--- START SELECTED PASSAGE ---
The 5-pool approach is also part of a broader effort on the part of most major storage vendors such as IBM and EMC, called Information Lifecycle Management (ILM). This seeks to develop mechanisms to place data in the correct "pools" and move it from pool to pool as the data ages, as part of the "lifecycle" of a particular piece of data (note that even structured data, if preserved, eventually becomes static and must be archived). The 5-pool approach and ILM should allow users to separate dynamic/structured data from static/non-structured data much more readily, as well as improve data archival.

How DB2 9 Fits Well With XML and XQuery

IBM's announcement on June 8, 2006 of the forthcoming launch of DB2 9 (originally code-named "Viper") is in many respects today's typical database vendor announcement — that is, there is an extensive list of highly technical added features, often aimed at the needs of particular users with particular transaction patterns.

However, the sum of these features signals a marriage of today's relational mission-critical data with the oncoming world of data formatted as XML messages and accessed by XQuery. DB2 9 also includes extensive performance improvements for relational data. This, in turn, means that DB2 9 can handle both dynamic/structured and static/unstructured data with unprecedented performance.

DB2 Before Viper

DB2 UDB 8.2 is a full enterprise relational database, including support for two-phase commit, SMP (symmetric multiprocessing), clustering, Extenders to support rich-media and complex data types, and remote/GUI (graphical user interface) database administration utilities. For connectivity to other data sources, DB2 UDB provides ODBC, JDBC, SQLJ, OLE DB, and X/Open CLI APIs. For programmers, DB2 UDB offers a visual "stored-procedure builder" for Java or SQL stored procedures, client-side code, and user-defined functions.

In accordance with IBM's "autonomic computing" initiative, DB2 UDB has automated its administrative functions extensively, including a Design Advisor for design time database optimization, automatic statistics collection for automated query performance improvement, a Configuration Advisor for tuning the database at installation, and a Health Monitor for overall DB2 UDB administration. DB2 UDB includes extensive Web-service support, plus the ability to show itself to outside programs via SOAP (Simple Object Access Protocol) as either a Web service provider or consumer.
--- END SELECTED PASSAGE ---
**INSTRUCTION 1**
In the DB2 passage, what was the original code name of DB2 9?
**INSTRUCTION 2**
Write what comes next in the DB2 passage, starting after its final sentence.
--- START ROWS ---
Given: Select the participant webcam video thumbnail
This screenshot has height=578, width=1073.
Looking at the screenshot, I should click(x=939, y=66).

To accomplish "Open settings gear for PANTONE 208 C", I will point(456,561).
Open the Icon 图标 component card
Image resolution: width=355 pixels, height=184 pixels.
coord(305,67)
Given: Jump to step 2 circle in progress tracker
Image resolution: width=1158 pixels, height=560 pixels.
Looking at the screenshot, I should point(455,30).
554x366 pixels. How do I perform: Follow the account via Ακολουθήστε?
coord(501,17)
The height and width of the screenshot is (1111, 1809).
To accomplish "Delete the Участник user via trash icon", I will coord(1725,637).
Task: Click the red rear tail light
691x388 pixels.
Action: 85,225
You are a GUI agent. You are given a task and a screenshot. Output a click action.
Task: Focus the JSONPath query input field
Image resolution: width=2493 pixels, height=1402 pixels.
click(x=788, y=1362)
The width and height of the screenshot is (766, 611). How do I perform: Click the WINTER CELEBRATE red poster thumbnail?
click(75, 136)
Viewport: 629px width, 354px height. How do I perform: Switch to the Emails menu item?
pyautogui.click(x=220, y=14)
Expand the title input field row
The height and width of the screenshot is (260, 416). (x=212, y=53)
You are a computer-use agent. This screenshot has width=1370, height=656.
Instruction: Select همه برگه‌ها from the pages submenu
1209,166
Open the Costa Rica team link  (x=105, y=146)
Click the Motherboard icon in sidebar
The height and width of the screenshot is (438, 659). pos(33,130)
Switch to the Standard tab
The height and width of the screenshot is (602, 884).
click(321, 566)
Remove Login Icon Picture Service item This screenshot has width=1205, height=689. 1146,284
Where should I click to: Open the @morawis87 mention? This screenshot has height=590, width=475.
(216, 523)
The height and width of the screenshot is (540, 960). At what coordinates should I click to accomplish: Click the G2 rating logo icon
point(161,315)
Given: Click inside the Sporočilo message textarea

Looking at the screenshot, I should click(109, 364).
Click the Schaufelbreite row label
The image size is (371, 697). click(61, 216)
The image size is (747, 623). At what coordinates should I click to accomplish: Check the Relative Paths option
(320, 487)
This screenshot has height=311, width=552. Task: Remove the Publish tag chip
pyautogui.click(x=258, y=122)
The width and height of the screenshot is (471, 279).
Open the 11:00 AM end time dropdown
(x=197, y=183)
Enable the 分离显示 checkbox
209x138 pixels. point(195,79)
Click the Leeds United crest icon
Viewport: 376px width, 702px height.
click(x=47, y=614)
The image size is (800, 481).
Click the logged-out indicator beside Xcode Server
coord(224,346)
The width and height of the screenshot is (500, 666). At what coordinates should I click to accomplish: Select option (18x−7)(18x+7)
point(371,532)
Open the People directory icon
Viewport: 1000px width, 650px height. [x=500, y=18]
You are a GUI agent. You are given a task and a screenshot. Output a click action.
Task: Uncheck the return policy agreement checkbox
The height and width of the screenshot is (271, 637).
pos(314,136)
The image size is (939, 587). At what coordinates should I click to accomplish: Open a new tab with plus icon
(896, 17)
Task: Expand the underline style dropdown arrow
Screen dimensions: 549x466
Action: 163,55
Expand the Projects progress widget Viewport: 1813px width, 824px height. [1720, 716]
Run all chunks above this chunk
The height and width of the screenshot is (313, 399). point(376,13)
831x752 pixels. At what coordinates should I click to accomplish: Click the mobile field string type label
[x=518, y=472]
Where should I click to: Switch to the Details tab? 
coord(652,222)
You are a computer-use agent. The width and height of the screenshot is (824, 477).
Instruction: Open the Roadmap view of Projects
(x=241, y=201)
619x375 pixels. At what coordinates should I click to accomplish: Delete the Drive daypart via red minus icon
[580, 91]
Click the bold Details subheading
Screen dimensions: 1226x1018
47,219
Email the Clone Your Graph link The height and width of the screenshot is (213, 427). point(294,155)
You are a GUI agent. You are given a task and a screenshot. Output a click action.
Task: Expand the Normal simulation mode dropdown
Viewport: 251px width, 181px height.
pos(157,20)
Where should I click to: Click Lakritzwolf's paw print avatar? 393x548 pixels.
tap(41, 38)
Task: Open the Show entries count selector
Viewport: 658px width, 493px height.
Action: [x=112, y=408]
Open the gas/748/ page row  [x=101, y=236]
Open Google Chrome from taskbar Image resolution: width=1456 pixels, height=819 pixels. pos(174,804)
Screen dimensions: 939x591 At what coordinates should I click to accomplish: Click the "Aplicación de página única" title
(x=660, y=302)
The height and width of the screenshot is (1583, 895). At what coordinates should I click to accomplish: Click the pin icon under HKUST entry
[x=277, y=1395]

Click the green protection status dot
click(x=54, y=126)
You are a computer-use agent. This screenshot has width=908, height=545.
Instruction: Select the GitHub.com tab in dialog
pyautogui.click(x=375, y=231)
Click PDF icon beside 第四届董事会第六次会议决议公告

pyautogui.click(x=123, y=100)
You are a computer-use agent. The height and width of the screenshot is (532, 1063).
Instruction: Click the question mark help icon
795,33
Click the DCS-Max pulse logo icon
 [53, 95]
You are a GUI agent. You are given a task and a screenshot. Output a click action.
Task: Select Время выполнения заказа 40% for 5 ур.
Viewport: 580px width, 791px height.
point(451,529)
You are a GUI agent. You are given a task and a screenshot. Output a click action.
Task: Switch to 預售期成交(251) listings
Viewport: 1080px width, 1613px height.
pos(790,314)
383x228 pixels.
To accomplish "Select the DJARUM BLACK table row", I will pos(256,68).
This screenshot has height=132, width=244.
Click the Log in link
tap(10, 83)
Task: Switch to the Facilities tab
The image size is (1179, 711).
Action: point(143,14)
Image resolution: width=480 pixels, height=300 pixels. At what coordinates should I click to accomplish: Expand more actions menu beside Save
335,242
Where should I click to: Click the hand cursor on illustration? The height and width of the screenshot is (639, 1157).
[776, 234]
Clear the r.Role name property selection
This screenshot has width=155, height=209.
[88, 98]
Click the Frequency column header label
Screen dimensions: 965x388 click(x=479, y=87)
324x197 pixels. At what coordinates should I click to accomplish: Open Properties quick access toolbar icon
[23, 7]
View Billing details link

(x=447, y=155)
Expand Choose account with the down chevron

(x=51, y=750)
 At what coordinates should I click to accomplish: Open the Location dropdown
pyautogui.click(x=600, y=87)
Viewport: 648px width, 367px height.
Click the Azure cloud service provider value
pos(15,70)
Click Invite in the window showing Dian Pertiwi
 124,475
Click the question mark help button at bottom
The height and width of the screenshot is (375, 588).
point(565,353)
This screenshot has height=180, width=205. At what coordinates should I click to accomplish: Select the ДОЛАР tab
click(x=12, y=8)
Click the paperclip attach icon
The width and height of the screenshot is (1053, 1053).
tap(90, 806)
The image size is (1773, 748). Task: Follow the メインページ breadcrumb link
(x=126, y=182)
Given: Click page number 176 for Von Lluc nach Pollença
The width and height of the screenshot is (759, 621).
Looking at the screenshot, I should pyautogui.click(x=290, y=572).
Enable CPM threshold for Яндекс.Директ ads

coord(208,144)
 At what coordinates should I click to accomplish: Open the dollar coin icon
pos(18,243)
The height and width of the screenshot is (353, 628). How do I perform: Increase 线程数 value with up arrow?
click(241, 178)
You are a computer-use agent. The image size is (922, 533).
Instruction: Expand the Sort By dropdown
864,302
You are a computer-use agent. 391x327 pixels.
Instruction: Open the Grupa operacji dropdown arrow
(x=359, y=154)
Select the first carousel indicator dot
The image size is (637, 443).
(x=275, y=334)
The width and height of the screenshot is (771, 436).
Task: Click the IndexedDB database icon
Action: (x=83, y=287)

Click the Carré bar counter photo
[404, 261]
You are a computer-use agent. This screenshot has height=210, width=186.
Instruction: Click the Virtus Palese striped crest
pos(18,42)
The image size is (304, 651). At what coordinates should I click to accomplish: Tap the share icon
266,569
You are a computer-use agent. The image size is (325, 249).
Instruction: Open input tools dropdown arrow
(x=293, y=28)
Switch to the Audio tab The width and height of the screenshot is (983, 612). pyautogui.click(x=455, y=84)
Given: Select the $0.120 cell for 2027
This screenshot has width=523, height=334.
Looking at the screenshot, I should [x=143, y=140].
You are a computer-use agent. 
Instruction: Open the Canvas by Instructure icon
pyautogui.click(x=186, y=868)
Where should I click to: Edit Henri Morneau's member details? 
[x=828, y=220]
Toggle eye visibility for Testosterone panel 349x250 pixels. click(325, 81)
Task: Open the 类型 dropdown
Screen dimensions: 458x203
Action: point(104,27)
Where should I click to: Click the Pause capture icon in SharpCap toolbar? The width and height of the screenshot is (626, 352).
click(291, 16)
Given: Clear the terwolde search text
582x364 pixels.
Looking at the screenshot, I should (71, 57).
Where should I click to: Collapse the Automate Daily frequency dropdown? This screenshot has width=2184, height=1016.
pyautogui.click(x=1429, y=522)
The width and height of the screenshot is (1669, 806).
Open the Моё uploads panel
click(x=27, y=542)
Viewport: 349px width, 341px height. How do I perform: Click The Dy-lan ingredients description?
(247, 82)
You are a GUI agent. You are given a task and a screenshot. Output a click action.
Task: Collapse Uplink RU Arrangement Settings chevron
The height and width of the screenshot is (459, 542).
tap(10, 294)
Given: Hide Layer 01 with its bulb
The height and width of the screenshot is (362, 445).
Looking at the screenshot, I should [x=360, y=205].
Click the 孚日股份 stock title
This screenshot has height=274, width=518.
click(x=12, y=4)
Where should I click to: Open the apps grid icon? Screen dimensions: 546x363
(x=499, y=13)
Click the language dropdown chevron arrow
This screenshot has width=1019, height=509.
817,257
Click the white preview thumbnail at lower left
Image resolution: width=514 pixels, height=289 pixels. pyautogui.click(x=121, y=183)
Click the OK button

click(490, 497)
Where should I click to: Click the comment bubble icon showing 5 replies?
--- END ROWS ---
**EXERCISE OUTPUT 1**
Viper

**EXERCISE OUTPUT 2**
Buyers of DB2 UDB (the Linux/UNIX/Windows version) can choose from several editions: DB2 Personal Developer's Edition, Data Warehouse Editions (including data-warehouse administration, query management, data mining, and analytic features such as DB2 Cube Views), Universal Developer's Edition, Personal Edition, Workgroup Server Edition, Workgroup Server Unlimited Edition, Enterprise Server Edition, Express Edition (part of IBM's medium-sized business initiative, with enhanced automation of installation and administration), and DB2 UDB Express-C (an open-source version of DB2 UDB Express Edition without replication and Extenders).

IBM also offers DB2 Everyplace for mobile devices, including synchronization with enterprise data sources. In contrast to IBM's major database competitors, IBM's Editions share functionality, but scale differently, with the buyer specifying the degree of maximum scaling via the Edition's licensing terms. DB2 UDB also offers a range of tools and utilities for application development using DB2 Extenders (built-in functions that "extend" DB2 UDB for key functions such as spatial analysis), and an attractive suite of data administration, performance, application management, and recovery and replication tools.

Complementary products and options include WebSphere Information Integrator 8.2 (which can handle distributed and heterogeneous data SQL joins, reads, selects, and single-site updates), data replication software, DB2 Data Links Manager to manage external files, DB2 Net Search Extender to allow high-speed text search via in-memory searching, and QMF, a decision-support tool supporting querying, charting, and reporting. DB2 Warehouse Manager (including DB2 Query Patroller) allows management of large data warehouses, and DB2 Intelligent Miner Modeling, Visualization and Scoring provide data-warehouse data mining. DB2 Spatial and Geodetic Extenders provide geospatial data analysis; DB2 Connect allows DB2 UDB to interoperate with other databases across platforms; WebSphere Studio and IBM's Rational portfolio provide powerful application development tooling, as does Eclipse, a widely-used open-source development "framework"; and WebSphere MQ provides messaging and assists in event publishing.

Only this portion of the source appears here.